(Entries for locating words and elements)
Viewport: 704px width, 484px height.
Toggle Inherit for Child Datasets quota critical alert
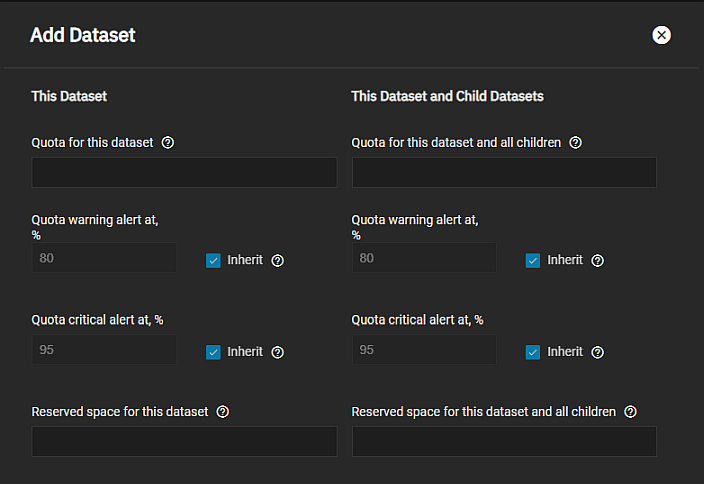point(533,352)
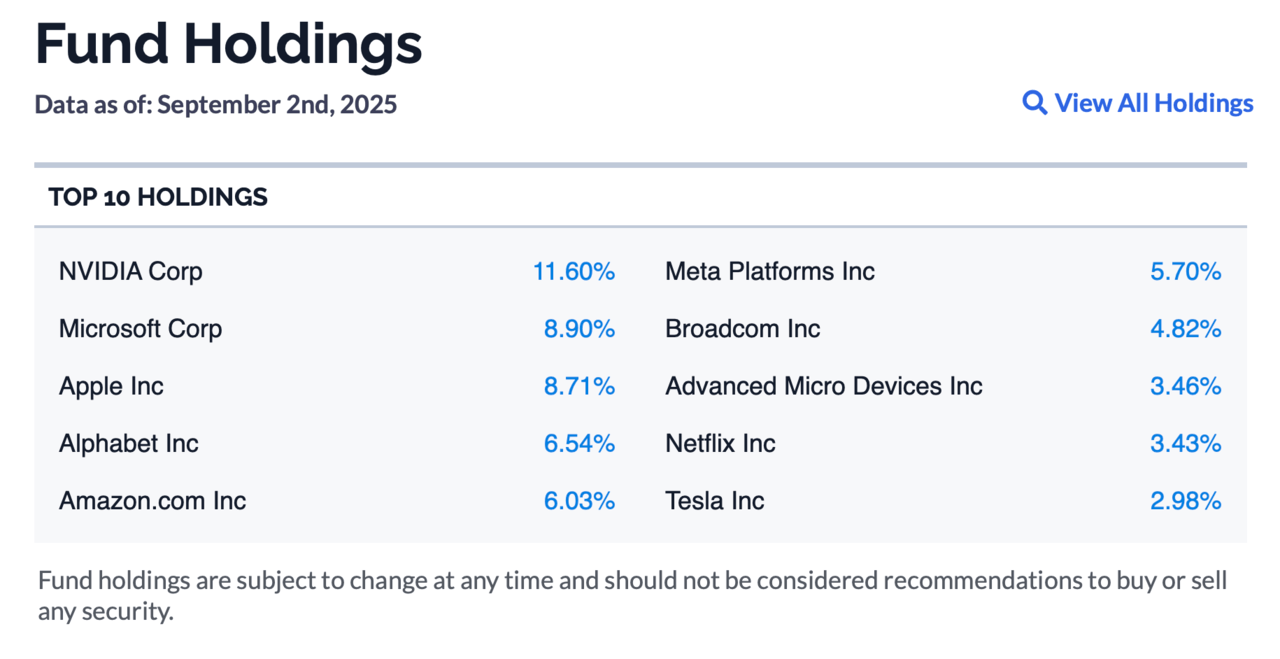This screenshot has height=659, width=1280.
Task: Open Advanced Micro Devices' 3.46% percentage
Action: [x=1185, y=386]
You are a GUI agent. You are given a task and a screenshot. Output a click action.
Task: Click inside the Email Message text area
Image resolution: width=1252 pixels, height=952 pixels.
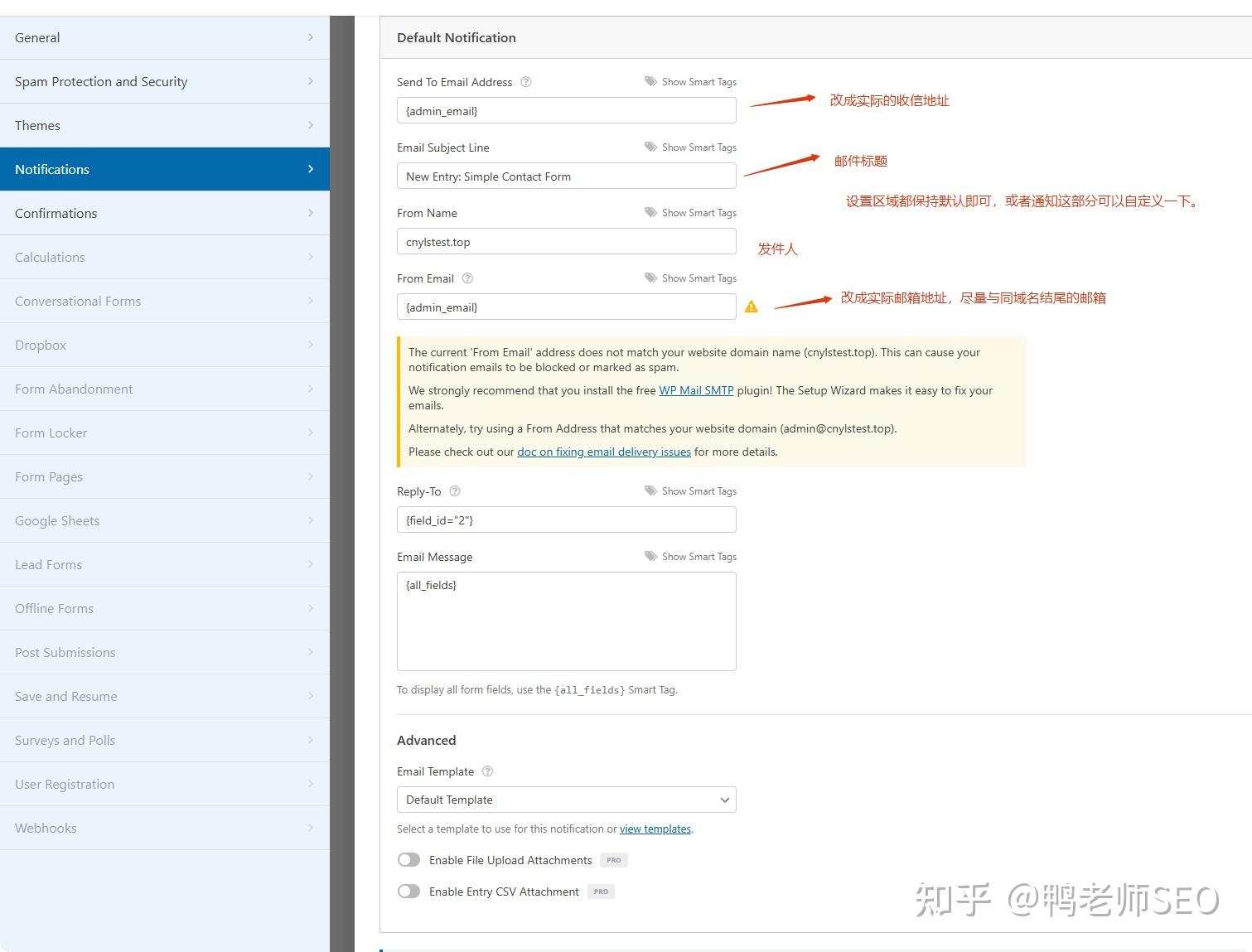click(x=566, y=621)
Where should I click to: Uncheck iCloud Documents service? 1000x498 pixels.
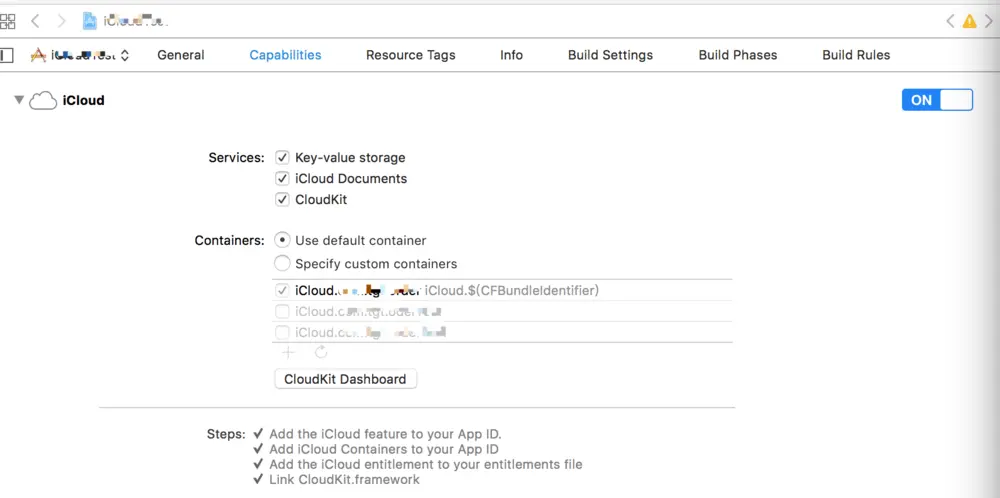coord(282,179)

WHAT THE EXERCISE ASKS: Rewrite the entries from the line that contains "Where should I" through the end of the entries, replacing "service" with "option" and keeping everything else the same. Leave the pictures out of your answer.

OUTPUT FOR THIS TASK:
Where should I click to: Uncheck iCloud Documents option? 1000x498 pixels.
coord(282,179)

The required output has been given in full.